Alexander von Humboldt Professorship 2025

Christopher Barner-Kowollik

The research conducted by the chemist and materials scientist Christopher Barner-Kowollik facilitates the development of high-precision materials and surfaces for specific applications in medicine, nanotechnology and materials development. He is invited to continue his work on new materials and polymer-based systems at KIT.

  • Nominating University: Karlsruhe Institute of Technology (KIT)
Portrait von Christopher Barner-Kowollik
Saturn-ähnliches Dekortationsbild

Contact

Press, Communications and Marketing
Tel.: +49 228 833-144
Fax: +49 228 833-441
presse[at]avh.de

Chemistry

Christopher Barner-Kowollik is a leading researcher in macromolecular photochemistry. Together with his team, he studies how light can be precisely controlled to produce new soft-matter materials such as light-controlled 3D printing.

He and his group made a groundbreaking discovery which questioned a fundamental assumption in photochemistry that had been held for 200 years: Traditional photochemistry assumed that molecules exhibit the greatest reactivity or efficiency (quantum yield) on the wavelength at which they absorb most light. When a molecule absorbs light particularly well at a certain wavelength, it was also supposed to exhibit most chemical activity at this wavelength. But Barner-Kowollik and his team discovered a discrepancy between absorbency capacity and quantum yield – which means that a molecule does not necessarily exhibit most chemical activity on the wavelength at which it absorbs most light.

This discovery has revolutionised our understanding of photochemical processes. Applications in phototherapy, light-controlled synthesis and materials development can be significantly optimised if researchers and engineers choose specific wavelengths at which the quantum yield is optimal rather than just maximising absorption.

Christopher Barner-Kowollik is invited to become the director of the Institute of Functional Interfaces (IFG) at KIT with the goal of scientifically reorganising and restructuring IFG to become an agile, innovative “multi-team platform institute” with a focus on research into next generation materials.

Brief bio

Christopher Barner-Kowollik studied at the University of Göttingen where he completed his doctorate in physical chemistry in 1999. He subsequently conducted postdoctoral research at the University of New South Wales in Sydney, Australia, where he became a professor of polymer chemistry. In 2008, he assumed the chair in molecular chemistry at Karlsruhe Institute of Technology before returning to Australia in 2017. Here, he founded the Soft Matter Materials Laboratory at Queensland University of Technology in Brisbane.

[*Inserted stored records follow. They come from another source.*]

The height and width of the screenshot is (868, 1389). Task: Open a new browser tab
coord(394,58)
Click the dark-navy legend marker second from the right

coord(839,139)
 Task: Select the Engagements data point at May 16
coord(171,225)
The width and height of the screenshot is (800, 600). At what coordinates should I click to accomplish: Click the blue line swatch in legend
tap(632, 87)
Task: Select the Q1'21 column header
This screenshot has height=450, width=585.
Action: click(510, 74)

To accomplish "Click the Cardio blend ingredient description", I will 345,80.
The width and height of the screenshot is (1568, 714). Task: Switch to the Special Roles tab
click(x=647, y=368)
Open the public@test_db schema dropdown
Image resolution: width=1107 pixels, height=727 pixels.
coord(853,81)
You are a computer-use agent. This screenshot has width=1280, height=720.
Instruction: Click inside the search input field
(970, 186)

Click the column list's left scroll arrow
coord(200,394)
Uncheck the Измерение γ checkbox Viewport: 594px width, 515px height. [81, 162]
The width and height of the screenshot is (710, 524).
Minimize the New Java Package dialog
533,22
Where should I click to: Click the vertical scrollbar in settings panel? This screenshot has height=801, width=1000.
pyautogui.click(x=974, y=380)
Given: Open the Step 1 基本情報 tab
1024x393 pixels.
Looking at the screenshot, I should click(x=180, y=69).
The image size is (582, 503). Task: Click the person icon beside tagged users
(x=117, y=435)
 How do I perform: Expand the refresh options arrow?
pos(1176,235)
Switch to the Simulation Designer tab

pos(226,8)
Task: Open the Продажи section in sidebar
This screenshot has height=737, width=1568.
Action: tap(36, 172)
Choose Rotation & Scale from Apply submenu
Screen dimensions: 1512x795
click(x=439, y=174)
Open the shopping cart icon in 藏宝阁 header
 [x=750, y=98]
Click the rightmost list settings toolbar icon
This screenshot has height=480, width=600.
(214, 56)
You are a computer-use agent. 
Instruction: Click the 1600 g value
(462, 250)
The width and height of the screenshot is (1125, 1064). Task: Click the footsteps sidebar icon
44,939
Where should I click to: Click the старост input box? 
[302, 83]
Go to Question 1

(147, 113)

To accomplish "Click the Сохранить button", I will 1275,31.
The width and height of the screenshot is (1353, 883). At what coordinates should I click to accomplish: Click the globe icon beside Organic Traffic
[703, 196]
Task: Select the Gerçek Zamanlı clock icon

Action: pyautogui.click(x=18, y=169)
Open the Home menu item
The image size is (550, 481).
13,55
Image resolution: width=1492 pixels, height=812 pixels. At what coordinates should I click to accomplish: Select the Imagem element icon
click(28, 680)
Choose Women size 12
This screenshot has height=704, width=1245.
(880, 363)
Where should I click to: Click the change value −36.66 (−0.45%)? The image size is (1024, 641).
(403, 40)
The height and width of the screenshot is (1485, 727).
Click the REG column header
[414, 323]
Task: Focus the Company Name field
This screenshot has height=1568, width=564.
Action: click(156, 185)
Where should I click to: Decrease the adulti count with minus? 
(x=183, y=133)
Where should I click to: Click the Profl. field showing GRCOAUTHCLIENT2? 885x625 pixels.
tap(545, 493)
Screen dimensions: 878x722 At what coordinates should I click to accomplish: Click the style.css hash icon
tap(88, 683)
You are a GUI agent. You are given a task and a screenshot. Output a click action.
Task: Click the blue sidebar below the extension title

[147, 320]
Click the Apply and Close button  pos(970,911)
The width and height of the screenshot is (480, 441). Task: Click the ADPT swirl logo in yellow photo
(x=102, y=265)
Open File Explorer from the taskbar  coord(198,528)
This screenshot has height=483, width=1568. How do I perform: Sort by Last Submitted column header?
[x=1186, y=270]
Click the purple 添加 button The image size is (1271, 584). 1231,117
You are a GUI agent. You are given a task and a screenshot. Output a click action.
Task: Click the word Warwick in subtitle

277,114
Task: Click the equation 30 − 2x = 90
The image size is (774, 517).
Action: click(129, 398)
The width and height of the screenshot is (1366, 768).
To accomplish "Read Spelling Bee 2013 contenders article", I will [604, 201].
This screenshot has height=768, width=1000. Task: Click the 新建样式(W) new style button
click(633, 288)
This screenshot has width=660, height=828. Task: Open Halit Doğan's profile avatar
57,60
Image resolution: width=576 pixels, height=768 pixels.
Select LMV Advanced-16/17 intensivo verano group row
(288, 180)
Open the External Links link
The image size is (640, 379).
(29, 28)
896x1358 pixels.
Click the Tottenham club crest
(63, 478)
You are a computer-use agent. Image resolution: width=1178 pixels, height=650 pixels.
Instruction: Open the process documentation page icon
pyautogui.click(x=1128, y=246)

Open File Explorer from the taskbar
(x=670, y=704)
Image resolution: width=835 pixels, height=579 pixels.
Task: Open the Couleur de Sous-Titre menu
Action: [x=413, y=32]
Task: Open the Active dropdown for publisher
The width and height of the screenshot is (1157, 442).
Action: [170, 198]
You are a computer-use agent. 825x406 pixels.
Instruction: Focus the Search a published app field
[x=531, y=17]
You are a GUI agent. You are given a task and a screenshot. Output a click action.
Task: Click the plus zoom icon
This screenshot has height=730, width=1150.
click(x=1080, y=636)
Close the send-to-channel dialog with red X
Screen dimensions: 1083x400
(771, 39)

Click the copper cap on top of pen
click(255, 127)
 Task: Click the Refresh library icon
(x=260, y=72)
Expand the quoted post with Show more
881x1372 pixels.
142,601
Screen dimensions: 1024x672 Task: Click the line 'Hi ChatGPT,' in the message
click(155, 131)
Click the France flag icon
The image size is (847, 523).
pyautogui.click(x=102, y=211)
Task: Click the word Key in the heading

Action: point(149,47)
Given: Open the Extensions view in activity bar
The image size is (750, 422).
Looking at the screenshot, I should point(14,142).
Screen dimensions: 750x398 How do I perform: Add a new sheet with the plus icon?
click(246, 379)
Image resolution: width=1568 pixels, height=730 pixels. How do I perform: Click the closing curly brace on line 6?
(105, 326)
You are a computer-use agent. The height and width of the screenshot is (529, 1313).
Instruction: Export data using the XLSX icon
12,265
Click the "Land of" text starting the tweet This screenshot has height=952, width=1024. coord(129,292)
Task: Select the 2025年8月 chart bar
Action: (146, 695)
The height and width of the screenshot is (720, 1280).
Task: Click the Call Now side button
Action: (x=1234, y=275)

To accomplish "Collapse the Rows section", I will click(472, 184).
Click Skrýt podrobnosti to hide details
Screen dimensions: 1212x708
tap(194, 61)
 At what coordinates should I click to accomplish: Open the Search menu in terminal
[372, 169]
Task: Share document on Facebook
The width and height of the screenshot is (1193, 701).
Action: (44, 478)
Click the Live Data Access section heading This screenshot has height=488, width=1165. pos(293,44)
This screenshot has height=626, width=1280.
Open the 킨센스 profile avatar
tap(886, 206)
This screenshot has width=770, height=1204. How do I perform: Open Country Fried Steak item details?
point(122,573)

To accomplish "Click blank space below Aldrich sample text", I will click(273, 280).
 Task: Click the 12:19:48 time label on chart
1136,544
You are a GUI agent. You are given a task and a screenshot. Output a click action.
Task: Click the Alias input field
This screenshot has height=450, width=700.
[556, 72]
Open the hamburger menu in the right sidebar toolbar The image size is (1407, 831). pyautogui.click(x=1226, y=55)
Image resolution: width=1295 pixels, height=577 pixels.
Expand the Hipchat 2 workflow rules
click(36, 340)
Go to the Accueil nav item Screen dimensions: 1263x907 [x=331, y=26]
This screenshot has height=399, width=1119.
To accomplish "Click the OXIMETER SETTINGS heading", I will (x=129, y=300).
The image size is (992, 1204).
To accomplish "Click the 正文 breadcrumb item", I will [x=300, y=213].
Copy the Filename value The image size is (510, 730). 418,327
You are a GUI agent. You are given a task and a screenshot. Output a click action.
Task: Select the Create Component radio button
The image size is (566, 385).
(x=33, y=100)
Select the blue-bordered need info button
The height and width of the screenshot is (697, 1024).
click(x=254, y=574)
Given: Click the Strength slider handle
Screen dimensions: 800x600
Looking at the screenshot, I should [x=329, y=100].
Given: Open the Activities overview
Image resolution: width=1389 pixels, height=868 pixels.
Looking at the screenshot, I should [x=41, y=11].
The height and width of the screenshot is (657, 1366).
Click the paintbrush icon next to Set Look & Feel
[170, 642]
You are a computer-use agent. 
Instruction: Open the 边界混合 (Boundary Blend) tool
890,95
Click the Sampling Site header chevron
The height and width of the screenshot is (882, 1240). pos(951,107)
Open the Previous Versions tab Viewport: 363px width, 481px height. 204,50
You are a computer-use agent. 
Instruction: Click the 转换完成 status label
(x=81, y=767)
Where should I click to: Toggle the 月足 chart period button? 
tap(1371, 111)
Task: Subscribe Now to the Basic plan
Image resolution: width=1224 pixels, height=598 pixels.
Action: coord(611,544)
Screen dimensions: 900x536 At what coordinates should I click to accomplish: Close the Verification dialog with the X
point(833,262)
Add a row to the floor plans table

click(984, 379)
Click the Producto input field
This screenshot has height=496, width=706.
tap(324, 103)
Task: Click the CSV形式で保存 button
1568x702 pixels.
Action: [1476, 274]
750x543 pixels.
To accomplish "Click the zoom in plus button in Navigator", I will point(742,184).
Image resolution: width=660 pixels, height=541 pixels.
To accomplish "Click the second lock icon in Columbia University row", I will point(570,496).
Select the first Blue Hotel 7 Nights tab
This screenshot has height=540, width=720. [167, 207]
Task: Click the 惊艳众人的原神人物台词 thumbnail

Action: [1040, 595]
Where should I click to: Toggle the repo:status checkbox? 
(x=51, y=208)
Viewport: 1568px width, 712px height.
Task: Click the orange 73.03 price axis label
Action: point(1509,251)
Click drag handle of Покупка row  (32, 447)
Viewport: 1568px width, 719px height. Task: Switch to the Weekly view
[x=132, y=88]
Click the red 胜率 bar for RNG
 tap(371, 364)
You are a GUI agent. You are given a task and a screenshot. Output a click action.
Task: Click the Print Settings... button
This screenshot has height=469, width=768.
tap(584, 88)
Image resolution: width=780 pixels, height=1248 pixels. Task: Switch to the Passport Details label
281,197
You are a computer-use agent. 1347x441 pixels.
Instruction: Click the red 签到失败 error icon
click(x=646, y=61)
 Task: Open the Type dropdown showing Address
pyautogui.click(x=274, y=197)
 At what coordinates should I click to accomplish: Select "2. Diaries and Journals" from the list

His many awards include the Australian Academy of Science’s David Craig Medal and the Royal Society of Chemistry’s Centenary Prize.

Christopher Barner-Kowollik has been selected for a Humboldt Professorship and is currently conducting appointment negotiations with the German university that nominated him for the award. If the negotiations end successfully, the award will be granted in 2025.